Irmã venerável Maria de Ágreda (Espanha, 1602-1665). Obra: "Mística Cidade de Deus. Ed. Mosteiro Portaceli. 2011." [3º Tomo - 2ª Parte - 5º Livro - Cap. 22 - pág. 136:][Nossa Senhora diz a Maria de Ágreda:] Sofrimento, prova de amor: 960. Minha filha, quero que ponderes e penetres mais os mistérios que descreveste e os faças crescer em tua estima, para o bem de tua alma e para me imitares em alguma coisa. Adverte, pois, que na visão da divindade que eu recebi nesta ocasião, conheci no Senhor a estimação que sua vontade santíssima fazia dos sofrimentos, paixão e morte de meu Filho, e de todos aqueles que o imitarem em seguir o caminho da cruz.
Nesta ciência, não só o ofereci, de boa vontade, para entregá-lo à paixão e morte, como também supliquei ao Altíssimo me fizesse companheira e participante de todas suas dores, penas e paixão, o que me foi concedido pelo eterno Pai. Depois pedi a meu Filho e Senhor que me privasse de suas doçuras interiores, para começar a seguir seus passos no caminho da amargura. Esta petição me foi inspirada pelo amor, e pelo Senhor que assim o queria. Estas ânsias de padecer, e o amor que Ele me tinha como Filho e como Deus
me inclinavam a desejar o sofrimento. Porque me amou com ternura mo concedeu, pois aos que ama corrige e aflige (Prov 3, 12). Quis que a mim, sua Mae, não faltasse a excelência da perfeita semelhança com Ele, naquilo que mais estimava na vida humana.
Logo se cumpriu em mim esta vontade do Altíssimo e minha, e me vi sem os favores e consolações que costumava gozar. Desde essa ocasião, não me tratou com tanto carinho. Foi esta uma das razões por que não me chamou de Mãe e sim mulher, nas bodas de Caná, aos pés da Cruz (Jo 2,4; 19,26) e ainda em outras ocasiões em que me tratou com igual gravidade, deixando de usar palavras afetuosas. Muito longe estava isso de ser desamor. Pelo contrário, era a maior delicadeza tornar-me sua semelhante, nas penas que escolhia para Si como inestimável tesouro e herança.

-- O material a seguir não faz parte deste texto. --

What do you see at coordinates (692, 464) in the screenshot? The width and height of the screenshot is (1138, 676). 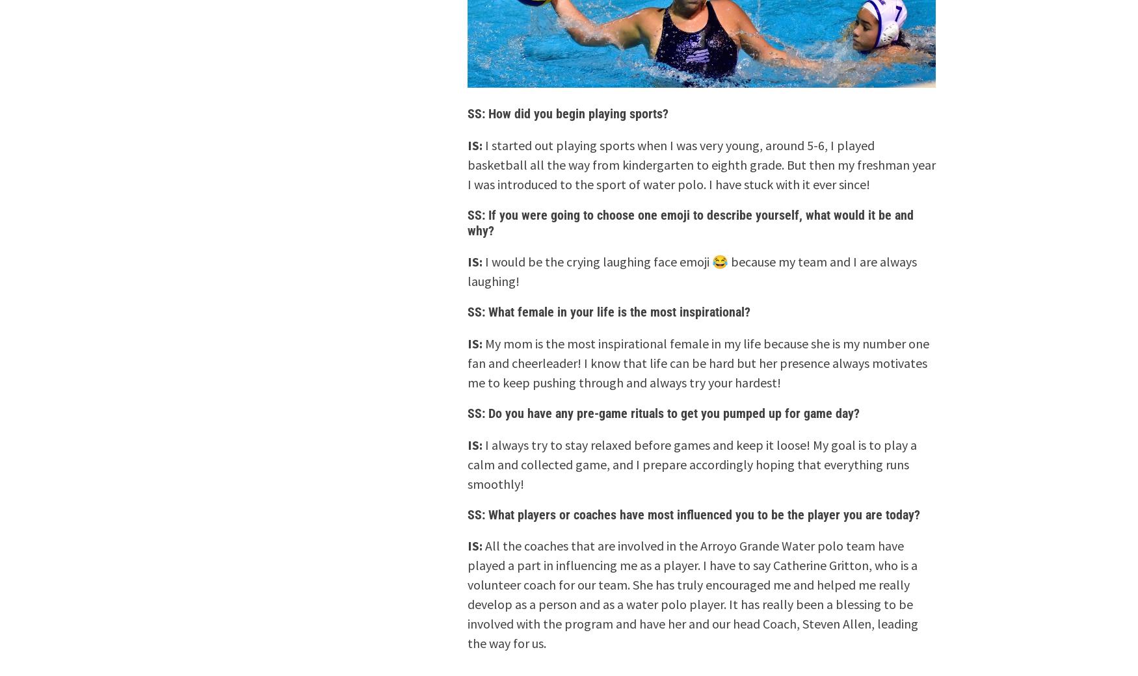 I see `'I always try to stay relaxed before games and keep it loose! My goal is to play a calm and collected game, and I prepare accordingly hoping that everything runs smoothly!'` at bounding box center [692, 464].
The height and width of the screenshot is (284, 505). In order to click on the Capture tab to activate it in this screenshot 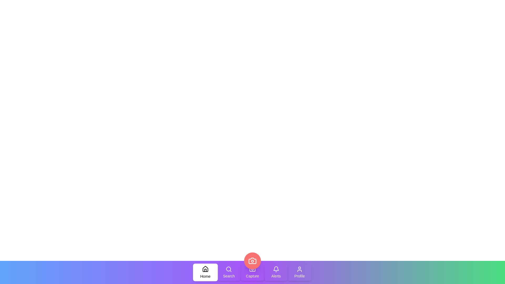, I will do `click(252, 272)`.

[3º Tomo - 2ª Parte - 6º Livro - Cap. 22 - pág. 382:][Maria de Ágreda diz:] Terceira palavra: Eis aí tua Mãe: 1394. Justificado o bom ladrão, Jesus voltou seu amoroso olhar para a aflita Mãe que, com São João, estava ao pé da cruz.
Falando a ambos, disse primeiro à sua Mãe (Jo 19, 26-27): Mulher, eis aí teu filho; e ao apóstolo: Filho, eis aí tua Mãe. Jesus deu-lhe o nome de mulher e não de mãe, porque este nome era de carinho e doçura e com pronunciá-lo poderia receber certo conforto. Como acima se disse, na paixão Ele não quis nenhum consolo e alívio, e por isto renunciou até a pronunciar o nome de mãe. Naquela palavra mulher, tacitamente quis dizer: Mulher bendita entre as mulheres (Lc 1, 42), a mais prudente entre os filhos de Adão, mulher forte (Prov 31,10) e constante, nunca vencida pela culpa, fidelíssima em amar-me, perfeita em servir-me, a quem as muitas águas de minha paixão não puderam enfraquecer (Cânt 8, 7) nem mudar. Vou para meu Pai, e de agora em diante não posso mais te acompanhar; meu discípulo amado te assistirá e servirá como a mãe, e será teu filho. Tudo isto entendeu a divina Rainha. O santo apóstolo naquela hora a recebeu, sendo seu entendimento novamente iluminado para conhecer e apreciar a maior prenda que a Divindade criara depois da humanidade de Cristo, nosso Senhor. Com esta luz venerou-a e serviu-a durante o resto da vida de nossa grande Rainha como direi adiante. Aceitou-o também a Senhora por filho, com humilde submissão. Desde esse momento prometeu-lhe obediência sem que as imensas dores da paixão embaraçassem seu magnânimo e prudentíssimo coração que sempre praticava o máximo da perfeição e santidade, sem omitir ato algum.